> **Фрагмент документа**:
────
Грозных оргвыводов из этих в общем-то справедливых, хотя, разумеется, подлых оценок не последовало, но место С. определилось — действительно не трибун и не боец, сторонний вроде бы наблюдатель, чистый лирик, творящий где-то на обочине, поодаль от страстей, сотрясавших предоттепельную, а потом уже и оттепельную литературную жизнь. Стремясь к успеху или, еще вернее предположить, к труду со всеми сообща и заодно с правопорядком, С. попытался насытить свой следующий сборник «Плечом к плечу» (1952) дежурной риторикой, но она была настолько чужеродна, настолько не срослась с природой его негромкого дарования, что в будущем он даже попросит свою жену и наследницу Е. Кумпан вообще вычеркнуть это название из списка его книг.

Вот и оказалось, что за три десятилетия С. удалось выпустить только три настоящие книги: «Отпуск в сентябре» (1964), «Сосны» (1972), «Стихотворения» (1979).
────
Записи из набора данных
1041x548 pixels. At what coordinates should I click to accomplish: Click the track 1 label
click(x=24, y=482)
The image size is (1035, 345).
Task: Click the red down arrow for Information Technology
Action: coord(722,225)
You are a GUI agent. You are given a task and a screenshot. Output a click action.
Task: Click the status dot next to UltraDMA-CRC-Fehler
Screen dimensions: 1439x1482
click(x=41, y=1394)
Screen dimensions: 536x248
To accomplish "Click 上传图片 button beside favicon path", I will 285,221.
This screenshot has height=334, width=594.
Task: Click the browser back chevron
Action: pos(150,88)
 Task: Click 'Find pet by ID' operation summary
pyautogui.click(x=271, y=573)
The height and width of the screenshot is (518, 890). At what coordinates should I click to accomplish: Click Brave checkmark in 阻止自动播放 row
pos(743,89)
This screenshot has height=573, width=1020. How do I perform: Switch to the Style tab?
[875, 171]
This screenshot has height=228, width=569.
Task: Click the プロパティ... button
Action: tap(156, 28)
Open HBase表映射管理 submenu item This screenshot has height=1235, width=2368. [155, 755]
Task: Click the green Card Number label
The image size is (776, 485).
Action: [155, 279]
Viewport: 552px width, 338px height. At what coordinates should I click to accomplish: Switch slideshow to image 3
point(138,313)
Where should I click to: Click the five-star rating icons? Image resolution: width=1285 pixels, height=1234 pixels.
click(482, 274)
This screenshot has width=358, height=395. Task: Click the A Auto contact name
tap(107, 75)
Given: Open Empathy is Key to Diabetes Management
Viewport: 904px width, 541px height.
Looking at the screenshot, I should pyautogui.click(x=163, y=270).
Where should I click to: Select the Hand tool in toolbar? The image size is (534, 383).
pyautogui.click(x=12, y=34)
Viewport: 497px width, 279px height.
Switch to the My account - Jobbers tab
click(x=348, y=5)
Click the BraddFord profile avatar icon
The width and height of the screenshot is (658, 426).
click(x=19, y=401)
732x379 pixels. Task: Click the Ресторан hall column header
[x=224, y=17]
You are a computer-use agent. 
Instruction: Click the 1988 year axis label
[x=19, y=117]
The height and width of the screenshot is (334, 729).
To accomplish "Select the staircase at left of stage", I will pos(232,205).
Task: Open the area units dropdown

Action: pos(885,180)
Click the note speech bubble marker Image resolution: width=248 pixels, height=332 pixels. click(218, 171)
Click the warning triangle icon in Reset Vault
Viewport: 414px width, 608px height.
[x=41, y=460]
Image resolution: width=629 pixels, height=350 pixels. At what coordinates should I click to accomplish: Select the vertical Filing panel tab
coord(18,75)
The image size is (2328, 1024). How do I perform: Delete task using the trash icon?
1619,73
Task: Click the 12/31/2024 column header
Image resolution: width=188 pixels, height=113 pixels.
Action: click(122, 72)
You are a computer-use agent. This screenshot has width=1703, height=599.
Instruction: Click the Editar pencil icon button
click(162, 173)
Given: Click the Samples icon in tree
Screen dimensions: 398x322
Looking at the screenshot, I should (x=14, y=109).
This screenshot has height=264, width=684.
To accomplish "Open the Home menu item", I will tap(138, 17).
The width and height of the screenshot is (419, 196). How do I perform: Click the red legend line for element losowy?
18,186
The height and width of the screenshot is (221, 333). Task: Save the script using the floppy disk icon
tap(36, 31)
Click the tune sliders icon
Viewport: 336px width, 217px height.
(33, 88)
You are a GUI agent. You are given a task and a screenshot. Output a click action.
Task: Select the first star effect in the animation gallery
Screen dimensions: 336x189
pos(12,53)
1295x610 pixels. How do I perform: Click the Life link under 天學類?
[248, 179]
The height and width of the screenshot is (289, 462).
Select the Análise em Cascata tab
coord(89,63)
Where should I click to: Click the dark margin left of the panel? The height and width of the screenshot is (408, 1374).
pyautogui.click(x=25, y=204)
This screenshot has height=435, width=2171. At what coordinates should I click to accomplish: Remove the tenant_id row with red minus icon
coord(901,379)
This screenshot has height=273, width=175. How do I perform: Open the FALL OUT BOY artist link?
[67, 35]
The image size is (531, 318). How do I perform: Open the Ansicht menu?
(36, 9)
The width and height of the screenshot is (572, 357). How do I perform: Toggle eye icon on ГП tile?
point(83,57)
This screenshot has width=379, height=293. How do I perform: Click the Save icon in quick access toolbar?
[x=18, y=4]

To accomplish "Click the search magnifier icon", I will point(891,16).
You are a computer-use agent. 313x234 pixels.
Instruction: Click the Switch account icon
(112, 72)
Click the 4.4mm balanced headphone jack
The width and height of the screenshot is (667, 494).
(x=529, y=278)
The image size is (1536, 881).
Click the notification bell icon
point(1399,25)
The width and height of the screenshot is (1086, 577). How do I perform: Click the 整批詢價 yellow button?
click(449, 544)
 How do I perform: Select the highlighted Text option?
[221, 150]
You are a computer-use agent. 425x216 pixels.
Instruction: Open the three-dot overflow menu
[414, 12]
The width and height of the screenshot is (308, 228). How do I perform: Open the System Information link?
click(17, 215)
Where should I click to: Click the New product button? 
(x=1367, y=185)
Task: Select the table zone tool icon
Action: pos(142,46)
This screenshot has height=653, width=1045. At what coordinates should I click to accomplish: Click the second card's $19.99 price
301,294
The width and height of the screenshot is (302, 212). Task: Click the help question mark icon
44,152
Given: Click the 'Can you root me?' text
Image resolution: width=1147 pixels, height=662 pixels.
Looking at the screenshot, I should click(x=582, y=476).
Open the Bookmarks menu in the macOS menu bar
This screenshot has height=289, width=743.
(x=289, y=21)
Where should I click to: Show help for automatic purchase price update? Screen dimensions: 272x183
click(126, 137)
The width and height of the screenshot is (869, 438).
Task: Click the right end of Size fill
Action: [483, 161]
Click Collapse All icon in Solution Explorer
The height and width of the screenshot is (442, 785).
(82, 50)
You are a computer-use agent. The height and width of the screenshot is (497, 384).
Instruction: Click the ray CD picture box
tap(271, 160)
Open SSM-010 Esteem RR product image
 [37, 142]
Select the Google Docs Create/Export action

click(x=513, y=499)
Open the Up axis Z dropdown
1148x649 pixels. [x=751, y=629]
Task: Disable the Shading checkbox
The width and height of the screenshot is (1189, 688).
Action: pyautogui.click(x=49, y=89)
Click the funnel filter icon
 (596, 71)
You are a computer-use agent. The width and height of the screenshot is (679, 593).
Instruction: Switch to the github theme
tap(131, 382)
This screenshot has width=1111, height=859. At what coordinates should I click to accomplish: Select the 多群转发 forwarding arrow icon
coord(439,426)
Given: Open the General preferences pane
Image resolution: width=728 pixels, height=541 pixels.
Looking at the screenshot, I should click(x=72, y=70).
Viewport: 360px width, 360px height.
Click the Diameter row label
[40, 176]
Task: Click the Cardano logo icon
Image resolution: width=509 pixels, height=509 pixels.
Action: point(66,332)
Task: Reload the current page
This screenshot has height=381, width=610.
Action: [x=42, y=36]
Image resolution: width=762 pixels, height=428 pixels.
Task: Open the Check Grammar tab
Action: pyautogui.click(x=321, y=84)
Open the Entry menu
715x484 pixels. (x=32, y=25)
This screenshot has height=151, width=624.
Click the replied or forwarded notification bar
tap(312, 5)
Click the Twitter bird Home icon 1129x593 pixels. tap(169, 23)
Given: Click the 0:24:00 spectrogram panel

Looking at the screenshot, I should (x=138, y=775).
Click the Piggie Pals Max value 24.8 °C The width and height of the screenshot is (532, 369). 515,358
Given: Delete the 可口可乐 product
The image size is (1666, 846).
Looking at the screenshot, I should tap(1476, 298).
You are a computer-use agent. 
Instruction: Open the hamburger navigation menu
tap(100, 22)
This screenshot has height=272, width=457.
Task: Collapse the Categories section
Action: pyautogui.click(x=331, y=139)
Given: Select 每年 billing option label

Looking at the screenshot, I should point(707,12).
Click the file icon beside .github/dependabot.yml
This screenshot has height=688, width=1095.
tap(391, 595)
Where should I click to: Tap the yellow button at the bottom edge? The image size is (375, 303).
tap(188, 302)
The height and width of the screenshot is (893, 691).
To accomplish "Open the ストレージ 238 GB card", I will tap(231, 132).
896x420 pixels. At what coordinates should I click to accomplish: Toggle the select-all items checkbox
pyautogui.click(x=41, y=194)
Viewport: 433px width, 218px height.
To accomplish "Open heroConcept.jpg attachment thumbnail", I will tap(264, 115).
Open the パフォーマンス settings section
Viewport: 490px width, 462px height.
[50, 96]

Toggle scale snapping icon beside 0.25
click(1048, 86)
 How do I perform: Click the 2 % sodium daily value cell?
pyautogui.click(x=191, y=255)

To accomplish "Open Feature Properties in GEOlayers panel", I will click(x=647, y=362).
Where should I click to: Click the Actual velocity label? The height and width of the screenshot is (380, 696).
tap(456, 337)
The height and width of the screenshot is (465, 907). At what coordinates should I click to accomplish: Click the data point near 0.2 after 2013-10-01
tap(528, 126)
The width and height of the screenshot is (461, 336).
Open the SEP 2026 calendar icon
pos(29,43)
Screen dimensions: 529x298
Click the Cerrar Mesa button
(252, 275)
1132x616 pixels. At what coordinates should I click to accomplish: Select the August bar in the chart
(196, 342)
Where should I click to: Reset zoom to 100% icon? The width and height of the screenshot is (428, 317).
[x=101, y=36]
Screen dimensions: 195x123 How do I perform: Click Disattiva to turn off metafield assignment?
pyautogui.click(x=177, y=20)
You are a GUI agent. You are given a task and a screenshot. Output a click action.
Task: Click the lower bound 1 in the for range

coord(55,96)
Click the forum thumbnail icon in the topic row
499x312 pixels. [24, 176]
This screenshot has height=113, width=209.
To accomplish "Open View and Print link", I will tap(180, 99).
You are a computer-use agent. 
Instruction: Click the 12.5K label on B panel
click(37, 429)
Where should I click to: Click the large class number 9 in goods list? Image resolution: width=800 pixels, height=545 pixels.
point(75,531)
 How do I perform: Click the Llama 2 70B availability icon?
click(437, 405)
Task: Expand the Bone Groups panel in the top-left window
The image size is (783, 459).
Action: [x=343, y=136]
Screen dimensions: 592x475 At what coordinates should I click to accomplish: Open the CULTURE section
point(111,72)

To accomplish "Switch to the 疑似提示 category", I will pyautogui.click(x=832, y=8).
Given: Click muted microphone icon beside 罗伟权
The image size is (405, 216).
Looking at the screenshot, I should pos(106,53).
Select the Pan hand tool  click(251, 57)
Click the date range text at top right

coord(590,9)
────
> **Задание 1**: Перечислите все названия книг С., которые упоминаются в отрывке о творчестве С.
> **Задание 2**: Перепишите дословно часть отрывка о творчестве С.: всё от слов «Грозных оргвыводов из» и вплоть до слов «списка его книг.».
Записи здесь никакой роли не играют.

> **Правильный ответ 1**:
«Плечом к плечу»
«Отпуск в сентябре»
«Сосны»
«Стихотворения»

> **Правильный ответ 2**:
Грозных оргвыводов из этих в общем-то справедливых, хотя, разумеется, подлых оценок не последовало, но место С. определилось — действительно не трибун и не боец, сторонний вроде бы наблюдатель, чистый лирик, творящий где-то на обочине, поодаль от страстей, сотрясавших предоттепельную, а потом уже и оттепельную литературную жизнь. Стремясь к успеху или, еще вернее предположить, к труду со всеми сообща и заодно с правопорядком, С. попытался насытить свой следующий сборник «Плечом к плечу» (1952) дежурной риторикой, но она была настолько чужеродна, настолько не срослась с природой его негромкого дарования, что в будущем он даже попросит свою жену и наследницу Е. Кумпан вообще вычеркнуть это название из списка его книг.